Segundo Bush, qualquer acordo do tipo precisaria incluir outros países e não apenas as maiores nações industrializadas, um ponto fundamentalmente controverso das negociações.

'A primeira coisa é garantir um consenso sobre a necessidade de todos aceitarem uma meta de longo prazo', afirmou o presidente a repórteres na Casa Branca. 'O processo será eficiente quando todas as grandes economias sentarem-se à mesa.'

Em abril, o presidente norte-americano defendeu que seu país estabilize seu volume de emissões até 2025, algo que gerou críticas no mundo todo por ser considerada uma medida tímida demais.

Bush também se opôs a um plano econômico amplo prevendo limites para a emissão de dióxido de carbono.
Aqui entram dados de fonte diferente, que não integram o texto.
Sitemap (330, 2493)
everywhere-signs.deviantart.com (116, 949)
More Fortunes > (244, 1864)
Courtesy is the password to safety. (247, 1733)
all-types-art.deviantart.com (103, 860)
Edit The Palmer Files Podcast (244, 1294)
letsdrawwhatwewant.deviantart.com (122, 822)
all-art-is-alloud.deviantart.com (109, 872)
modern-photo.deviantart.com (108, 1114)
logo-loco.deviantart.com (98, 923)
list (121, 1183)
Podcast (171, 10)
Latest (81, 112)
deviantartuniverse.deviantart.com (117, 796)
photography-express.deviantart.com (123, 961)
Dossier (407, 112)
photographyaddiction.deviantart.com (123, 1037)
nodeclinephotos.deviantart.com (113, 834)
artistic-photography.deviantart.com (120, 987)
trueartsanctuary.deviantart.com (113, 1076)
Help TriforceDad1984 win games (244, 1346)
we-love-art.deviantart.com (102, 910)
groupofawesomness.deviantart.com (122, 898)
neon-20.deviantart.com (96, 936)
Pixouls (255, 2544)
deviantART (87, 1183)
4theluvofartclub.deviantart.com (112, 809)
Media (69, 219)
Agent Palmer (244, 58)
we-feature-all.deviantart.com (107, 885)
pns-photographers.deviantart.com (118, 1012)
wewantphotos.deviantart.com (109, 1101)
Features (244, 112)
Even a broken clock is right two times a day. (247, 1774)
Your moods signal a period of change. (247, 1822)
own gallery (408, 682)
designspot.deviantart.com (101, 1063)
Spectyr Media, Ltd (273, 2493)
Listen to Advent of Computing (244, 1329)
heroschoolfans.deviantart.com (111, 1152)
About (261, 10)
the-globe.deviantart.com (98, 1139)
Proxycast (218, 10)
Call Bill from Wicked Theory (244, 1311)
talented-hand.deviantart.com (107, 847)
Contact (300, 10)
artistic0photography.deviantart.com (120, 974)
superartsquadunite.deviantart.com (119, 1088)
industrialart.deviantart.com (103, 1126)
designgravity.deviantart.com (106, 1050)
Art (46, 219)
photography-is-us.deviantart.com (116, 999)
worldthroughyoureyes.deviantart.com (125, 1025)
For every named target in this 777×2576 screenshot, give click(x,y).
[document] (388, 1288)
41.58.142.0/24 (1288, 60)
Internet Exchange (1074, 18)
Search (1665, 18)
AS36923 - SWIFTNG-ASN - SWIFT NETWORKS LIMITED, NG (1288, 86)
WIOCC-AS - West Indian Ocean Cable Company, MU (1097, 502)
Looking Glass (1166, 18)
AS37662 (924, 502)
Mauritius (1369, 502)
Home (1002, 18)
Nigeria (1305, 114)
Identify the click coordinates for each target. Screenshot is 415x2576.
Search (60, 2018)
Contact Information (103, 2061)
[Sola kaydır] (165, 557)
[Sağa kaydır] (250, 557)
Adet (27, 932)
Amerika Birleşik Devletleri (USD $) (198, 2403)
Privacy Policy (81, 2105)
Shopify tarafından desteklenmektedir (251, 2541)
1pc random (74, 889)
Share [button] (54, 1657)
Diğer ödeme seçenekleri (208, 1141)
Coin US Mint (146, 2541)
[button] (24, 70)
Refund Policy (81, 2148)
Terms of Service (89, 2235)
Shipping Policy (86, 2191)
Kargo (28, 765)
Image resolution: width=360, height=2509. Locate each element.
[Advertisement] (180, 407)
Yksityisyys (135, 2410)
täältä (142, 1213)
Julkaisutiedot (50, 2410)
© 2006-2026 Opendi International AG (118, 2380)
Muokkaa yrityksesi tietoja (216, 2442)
'O primeiro passo consiste em acertar uma meta de longo prazo', disse a repórteres. 'Eu falei com o nosso representante a esse respeito e ele parece estar confiante no fato de as pessoas estarem compreendendo que vamos ter de adotar uma meta de longo prazo.'

'Tenho a esperança de que consigamos fazer isso nesse encontro', afirmou Bush. 'Se isso não for possível, continuaremos a caminhar para atingirmos nosso objetivo.'

O tempo está se esgotando para a aprovação de um acordo do clima capaz de suceder o Protocolo de Kyoto, que deixa de vigorar em 2012.

Negociadores de vários países presentes no encontro de dezembro passado em Bali para discutir as mudanças climáticas acertaram dar início a um processo de dois anos com o intuito de adotar um novo tratado no final de 2009, em uma conferência a ser realizada em Copenhague.

Os EUA não aderiram ao Protocolo de Kyoto, afirmando que as metas compulsórias de corte nas emissões prejudicariam a economia norte-americana e dariam uma vantagem injusta a países em desenvolvimento cujas economias crescem em alta velocidade, como é o caso da China e da Índia.